A rede de lojas de roupa Primark tem estado a receber críticas por parte de organizações pela defesa dos direitos LGBTI após o lançamento da coleção Pride em parceria com a britânica Stonewall. Numa altura em que vários eventos do mês do Orgulho LGBTI estão com problemas de financiamento – e alguns deles foram inclusivamente cancelados – ativistas questionam a parceria. E existem vários pontos, nomeadamente a escolha de uma fundação que, para além do bom estado financeiro, não organiza qualquer marcha no seu país de origem. Mais, esta não se encontra presente sequer nas cidades e países em que são vendidos os produtos, entre eles, Portugal.

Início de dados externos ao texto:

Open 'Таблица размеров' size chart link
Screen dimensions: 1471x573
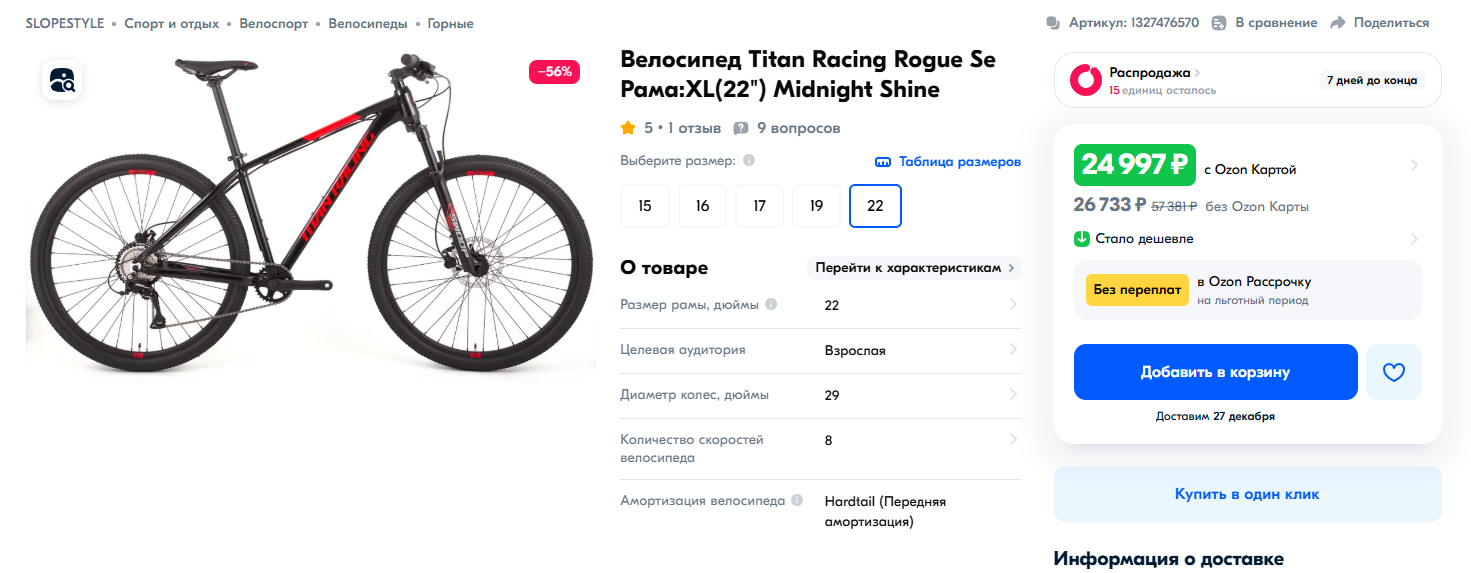948,161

Então, para além dos produtos serem fabricados em países em que a homossexualidade é ainda proibida ou reprimida como a Turquia ou a Birmânia, estes produtos entram em direta competição com os vendidos pelas organizações locais que dependem fortemente do próprio merchandise para financiarem as atividades que desenvolvem nas cidades e nos países em que estão presentes. Mais, a própria Primark tem recebido ao longo dos últimos anos queixas pelo tratamento de pessoas Trans no acesso aos vestiários nas suas lojas. O último incidente ocorreu ainda no passado mês de abril.

A questão das condições no fabrico dos produtos é de uma complexidade extrema, com inúmeras empresas a aproveitarem buracos legais para contornarem obrigações nos direitos a quem empregam. E isso é altamente preocupante e, sendo nós todos e todas beneficiários desses abusos laborais, convém pelo menos termos noção de que acontece e evitar apoiar empresas que tenham sido desmascaradas. Mas neste caso em específico não deixa de ser irónico que quem fabrica estas peças de face orgulhosa, viva em condições de vida onde o armário, a perseguição e a vergonha reinam. De que forma, pergunto, tem a Primark ativamente contribuído para uma valorização da identidade das pessoas que emprega?

De que forma está a multi-milionária Primark a ajudar o movimento do Orgulho LGBTI em Portugal (ou Espanha, ou França) quando 20% das vendas nacionais da sua coleção Pride é dirigida para uma fundação britânica? Que impacto tem isso nas associações e organizações portuguesas quando, para além de concorrerem diretamente com as mesmas, desviam o dinheiro para outros movimentos noutro país?

Desta forma, ao comprar produtos da linha Pride da Primark estamos a financiar uma fundação britânica. E podemos até perguntar se existe problema nisso, afirmando que, ao menos, é apoiado algum tipo de movimento LGBTI, ao contrário, aliás, do que aconteceu no ano passado com a mesma empresa. Mas, ainda que seja positivo vermos marcas e empresas a operarem em Portugal abraçarem, por fim, o movimento LGBTI, importa que o façam com o mínimo sentido de responsabilidade do que representa ser-se genuinamente orgulhoso. E se é certo que não há respostas universais – e muito menos unanimidade, dentro e fora da população LGBTI – a verdade é que estas questões são legítimas e facilmente se percebe que a Primark possa ser criticada de pinkwashing, especialmente em territórios em que a sua coleção em nada apoia o movimento LGBTI local e, pior, desloca parte do dinheiro cobrado para outro território.

Era importante ter essa sensibilidade quando falamos de uma campanha à escala internacional. Se a campanha poderá fazer sentido em território britânico – onde a fundação tem a esmagadora maioria das suas ações – a mesma perde efeito, justificação e facilmente se torna numa decisão contraproducente às organizações de outros países que, todos os dias, trabalham e lutam pelo avanço dos direitos das pessoas LGBTI. Há que fazer melhor.